* [Task goal]
Type out the data again, word for word and in full.

Stored data:

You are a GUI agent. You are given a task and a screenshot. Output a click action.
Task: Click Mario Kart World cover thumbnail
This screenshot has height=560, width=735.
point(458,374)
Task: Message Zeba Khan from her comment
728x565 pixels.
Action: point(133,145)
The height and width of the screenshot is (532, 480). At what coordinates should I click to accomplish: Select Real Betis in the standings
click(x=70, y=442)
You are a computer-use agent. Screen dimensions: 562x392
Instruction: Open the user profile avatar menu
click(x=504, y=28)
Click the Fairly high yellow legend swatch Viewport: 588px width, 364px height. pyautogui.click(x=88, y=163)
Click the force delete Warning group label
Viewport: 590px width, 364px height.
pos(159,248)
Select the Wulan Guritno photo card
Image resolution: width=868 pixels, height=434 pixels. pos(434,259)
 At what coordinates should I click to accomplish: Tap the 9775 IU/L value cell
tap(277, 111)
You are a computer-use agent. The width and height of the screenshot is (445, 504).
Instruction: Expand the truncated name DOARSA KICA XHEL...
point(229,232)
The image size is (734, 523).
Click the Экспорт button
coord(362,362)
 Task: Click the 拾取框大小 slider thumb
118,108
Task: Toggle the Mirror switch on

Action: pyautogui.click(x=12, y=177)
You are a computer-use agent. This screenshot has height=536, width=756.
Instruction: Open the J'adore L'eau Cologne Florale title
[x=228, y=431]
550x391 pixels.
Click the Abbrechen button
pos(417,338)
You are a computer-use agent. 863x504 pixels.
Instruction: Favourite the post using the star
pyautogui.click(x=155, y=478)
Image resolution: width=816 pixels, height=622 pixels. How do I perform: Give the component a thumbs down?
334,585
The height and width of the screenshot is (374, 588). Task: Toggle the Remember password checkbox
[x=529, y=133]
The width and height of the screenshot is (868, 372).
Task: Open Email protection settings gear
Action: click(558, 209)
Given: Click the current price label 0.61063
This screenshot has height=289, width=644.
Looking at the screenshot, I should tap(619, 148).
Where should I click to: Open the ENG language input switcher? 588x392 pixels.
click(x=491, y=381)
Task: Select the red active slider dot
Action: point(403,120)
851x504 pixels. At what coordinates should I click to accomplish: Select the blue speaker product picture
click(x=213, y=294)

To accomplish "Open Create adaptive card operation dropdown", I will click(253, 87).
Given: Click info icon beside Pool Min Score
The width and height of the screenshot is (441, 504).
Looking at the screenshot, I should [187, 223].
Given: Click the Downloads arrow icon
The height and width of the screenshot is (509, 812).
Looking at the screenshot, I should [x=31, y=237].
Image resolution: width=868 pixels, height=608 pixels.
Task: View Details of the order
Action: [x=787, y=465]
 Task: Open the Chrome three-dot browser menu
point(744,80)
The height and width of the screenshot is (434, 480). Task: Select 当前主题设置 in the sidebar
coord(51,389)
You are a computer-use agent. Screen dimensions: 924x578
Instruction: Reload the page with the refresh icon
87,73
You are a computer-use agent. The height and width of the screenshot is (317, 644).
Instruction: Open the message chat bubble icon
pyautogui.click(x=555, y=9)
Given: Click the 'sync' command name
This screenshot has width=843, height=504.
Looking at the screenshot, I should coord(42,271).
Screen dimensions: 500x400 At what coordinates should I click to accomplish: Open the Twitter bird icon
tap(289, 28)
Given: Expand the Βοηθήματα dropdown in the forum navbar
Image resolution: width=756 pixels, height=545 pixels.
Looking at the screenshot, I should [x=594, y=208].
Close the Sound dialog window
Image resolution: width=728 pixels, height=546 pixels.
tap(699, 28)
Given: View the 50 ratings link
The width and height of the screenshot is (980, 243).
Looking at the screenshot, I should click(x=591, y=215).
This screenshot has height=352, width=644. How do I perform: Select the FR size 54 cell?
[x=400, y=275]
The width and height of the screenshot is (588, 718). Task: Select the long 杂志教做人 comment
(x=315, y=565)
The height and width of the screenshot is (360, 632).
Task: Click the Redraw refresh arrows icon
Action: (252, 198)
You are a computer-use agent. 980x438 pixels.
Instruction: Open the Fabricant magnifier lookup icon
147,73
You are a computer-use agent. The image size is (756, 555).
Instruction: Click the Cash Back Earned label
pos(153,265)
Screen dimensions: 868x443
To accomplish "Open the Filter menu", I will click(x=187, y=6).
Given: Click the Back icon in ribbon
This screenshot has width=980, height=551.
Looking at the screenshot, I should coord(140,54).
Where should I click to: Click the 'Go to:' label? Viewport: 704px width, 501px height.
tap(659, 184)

* [Solution for this problem]
You are a GUI agent. You are given a task and a screenshot. Output a click action.
Task: Click Mario Kart World cover thumbnail
This screenshot has height=560, width=735.
point(458,374)
Task: Message Zeba Khan from her comment
728x565 pixels.
Action: point(133,145)
The height and width of the screenshot is (532, 480). At what coordinates should I click to accomplish: Select Real Betis in the standings
click(x=70, y=442)
You are a computer-use agent. Screen dimensions: 562x392
Instruction: Open the user profile avatar menu
click(x=504, y=28)
Click the Fairly high yellow legend swatch Viewport: 588px width, 364px height. pyautogui.click(x=88, y=163)
Click the force delete Warning group label
Viewport: 590px width, 364px height.
pos(159,248)
Select the Wulan Guritno photo card
Image resolution: width=868 pixels, height=434 pixels. pos(434,259)
 At what coordinates should I click to accomplish: Tap the 9775 IU/L value cell
tap(277, 111)
You are a computer-use agent. The width and height of the screenshot is (445, 504).
Instruction: Expand the truncated name DOARSA KICA XHEL...
point(229,232)
The image size is (734, 523).
Click the Экспорт button
coord(362,362)
 Task: Click the 拾取框大小 slider thumb
118,108
Task: Toggle the Mirror switch on

Action: pyautogui.click(x=12, y=177)
You are a computer-use agent. This screenshot has height=536, width=756.
Instruction: Open the J'adore L'eau Cologne Florale title
[x=228, y=431]
550x391 pixels.
Click the Abbrechen button
pos(417,338)
You are a computer-use agent. 863x504 pixels.
Instruction: Favourite the post using the star
pyautogui.click(x=155, y=478)
Image resolution: width=816 pixels, height=622 pixels. How do I perform: Give the component a thumbs down?
334,585
The height and width of the screenshot is (374, 588). Task: Toggle the Remember password checkbox
[x=529, y=133]
The width and height of the screenshot is (868, 372).
Task: Open Email protection settings gear
Action: click(558, 209)
Given: Click the current price label 0.61063
This screenshot has height=289, width=644.
Looking at the screenshot, I should tap(619, 148).
Where should I click to: Open the ENG language input switcher? 588x392 pixels.
click(x=491, y=381)
Task: Select the red active slider dot
Action: point(403,120)
851x504 pixels. At what coordinates should I click to accomplish: Select the blue speaker product picture
click(x=213, y=294)

To accomplish "Open Create adaptive card operation dropdown", I will click(253, 87).
Given: Click info icon beside Pool Min Score
The width and height of the screenshot is (441, 504).
Looking at the screenshot, I should [187, 223].
Given: Click the Downloads arrow icon
The height and width of the screenshot is (509, 812).
Looking at the screenshot, I should [x=31, y=237].
Image resolution: width=868 pixels, height=608 pixels.
Task: View Details of the order
Action: [x=787, y=465]
 Task: Open the Chrome three-dot browser menu
point(744,80)
The height and width of the screenshot is (434, 480). Task: Select 当前主题设置 in the sidebar
coord(51,389)
You are a computer-use agent. Screen dimensions: 924x578
Instruction: Reload the page with the refresh icon
87,73
You are a computer-use agent. The height and width of the screenshot is (317, 644).
Instruction: Open the message chat bubble icon
pyautogui.click(x=555, y=9)
Given: Click the 'sync' command name
This screenshot has width=843, height=504.
Looking at the screenshot, I should coord(42,271).
Screen dimensions: 500x400 At what coordinates should I click to accomplish: Open the Twitter bird icon
tap(289, 28)
Given: Expand the Βοηθήματα dropdown in the forum navbar
Image resolution: width=756 pixels, height=545 pixels.
Looking at the screenshot, I should [x=594, y=208].
Close the Sound dialog window
Image resolution: width=728 pixels, height=546 pixels.
tap(699, 28)
Given: View the 50 ratings link
The width and height of the screenshot is (980, 243).
Looking at the screenshot, I should click(x=591, y=215).
This screenshot has height=352, width=644. How do I perform: Select the FR size 54 cell?
[x=400, y=275]
The width and height of the screenshot is (588, 718). Task: Select the long 杂志教做人 comment
(x=315, y=565)
The height and width of the screenshot is (360, 632).
Task: Click the Redraw refresh arrows icon
Action: (252, 198)
You are a computer-use agent. 980x438 pixels.
Instruction: Open the Fabricant magnifier lookup icon
147,73
You are a computer-use agent. The image size is (756, 555).
Instruction: Click the Cash Back Earned label
pos(153,265)
Screen dimensions: 868x443
To accomplish "Open the Filter menu", I will click(x=187, y=6).
Given: Click the Back icon in ribbon
This screenshot has width=980, height=551.
Looking at the screenshot, I should coord(140,54).
Where should I click to: Click the 'Go to:' label? Viewport: 704px width, 501px height.
tap(659, 184)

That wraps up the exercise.